"The cardboard boxes were huge: long, wide, thick and solid. For photo sessions or exhibitions they would be brought up to Paris from the small town in the Touraine where the House of Dior stores more than fifteen hundred haute couture dress, and almost as many boxes of accessories. Within these boxes are the gowns that are too fragile or too heavy to put on hangers. Witnessing their opening is almost akin to taking part in a minor rite. Two people are required to bring out each box; the heavy lid is then lifted to reveal the sleeping beauty within. These fragile creatures must be woken with care, the tissue paper shaken gently away in order to restore them to life.

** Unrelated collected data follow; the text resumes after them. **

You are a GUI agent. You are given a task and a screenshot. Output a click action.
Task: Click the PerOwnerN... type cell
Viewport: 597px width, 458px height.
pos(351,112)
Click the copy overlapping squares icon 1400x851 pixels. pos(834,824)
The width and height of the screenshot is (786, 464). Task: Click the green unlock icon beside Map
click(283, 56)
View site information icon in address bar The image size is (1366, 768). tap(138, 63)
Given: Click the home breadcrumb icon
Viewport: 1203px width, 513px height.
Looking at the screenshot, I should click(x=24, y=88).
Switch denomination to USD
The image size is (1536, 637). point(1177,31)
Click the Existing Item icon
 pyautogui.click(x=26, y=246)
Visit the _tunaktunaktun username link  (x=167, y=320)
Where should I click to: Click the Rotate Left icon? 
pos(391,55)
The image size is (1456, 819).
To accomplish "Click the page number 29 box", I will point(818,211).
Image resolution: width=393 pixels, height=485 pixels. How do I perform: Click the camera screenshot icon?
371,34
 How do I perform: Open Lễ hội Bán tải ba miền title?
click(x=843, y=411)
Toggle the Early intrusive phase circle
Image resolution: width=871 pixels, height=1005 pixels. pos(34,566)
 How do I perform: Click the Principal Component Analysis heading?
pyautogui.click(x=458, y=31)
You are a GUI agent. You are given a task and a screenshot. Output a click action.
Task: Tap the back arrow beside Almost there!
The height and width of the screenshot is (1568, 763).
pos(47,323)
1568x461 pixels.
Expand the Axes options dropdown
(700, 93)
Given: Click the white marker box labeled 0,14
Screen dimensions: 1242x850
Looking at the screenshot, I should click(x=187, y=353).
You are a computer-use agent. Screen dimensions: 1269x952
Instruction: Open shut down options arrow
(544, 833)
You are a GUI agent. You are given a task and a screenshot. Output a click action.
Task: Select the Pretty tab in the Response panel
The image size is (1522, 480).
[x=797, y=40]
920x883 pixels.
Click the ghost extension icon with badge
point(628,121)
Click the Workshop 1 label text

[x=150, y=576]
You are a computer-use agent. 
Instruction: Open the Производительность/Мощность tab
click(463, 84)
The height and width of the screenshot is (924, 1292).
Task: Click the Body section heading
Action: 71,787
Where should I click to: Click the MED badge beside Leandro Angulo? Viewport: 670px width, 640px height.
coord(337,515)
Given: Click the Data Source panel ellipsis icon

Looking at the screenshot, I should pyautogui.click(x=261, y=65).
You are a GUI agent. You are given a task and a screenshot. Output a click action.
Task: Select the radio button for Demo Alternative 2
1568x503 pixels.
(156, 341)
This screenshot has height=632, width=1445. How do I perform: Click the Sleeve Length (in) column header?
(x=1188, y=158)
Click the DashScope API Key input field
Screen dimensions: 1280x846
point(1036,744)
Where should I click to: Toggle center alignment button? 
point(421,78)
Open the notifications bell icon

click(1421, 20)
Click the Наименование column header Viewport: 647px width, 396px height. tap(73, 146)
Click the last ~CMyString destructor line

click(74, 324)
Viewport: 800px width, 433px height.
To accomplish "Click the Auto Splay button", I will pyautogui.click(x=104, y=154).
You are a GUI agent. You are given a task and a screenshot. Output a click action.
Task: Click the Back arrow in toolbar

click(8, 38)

And what a life it is: The litany of dresses for all occasions from collections of the day -- “robes de jour, robes de fin d’aprés-midi, robes de cocktail, robes de restaurant, robes de cabaret, robes á danser, robes de petit diner, robes de grand diner, robes de gala, robes de grand gala” -- conjures up a whirl of images. But already the dream is working its magic. Age cannot wither their beauty, unique as it is to each of them and knowable only in their presence, like human beauty. Few of them are now in pristine condition. The great majority bear traces of their former days: a worn patch, a faded color, a hidden mark, a tiny snag. But above all this hovers an overwhelming sense of their presence, of the certainty that one day, one evening, a woman wearing this gown must have felt she was truly alive."
If you can only afford ONE vintage fashion book, then I can honestly say, this is IT. This oversize book contains 384 pages and is filled with the most beautifully photographed haute couture clothing you will ever find.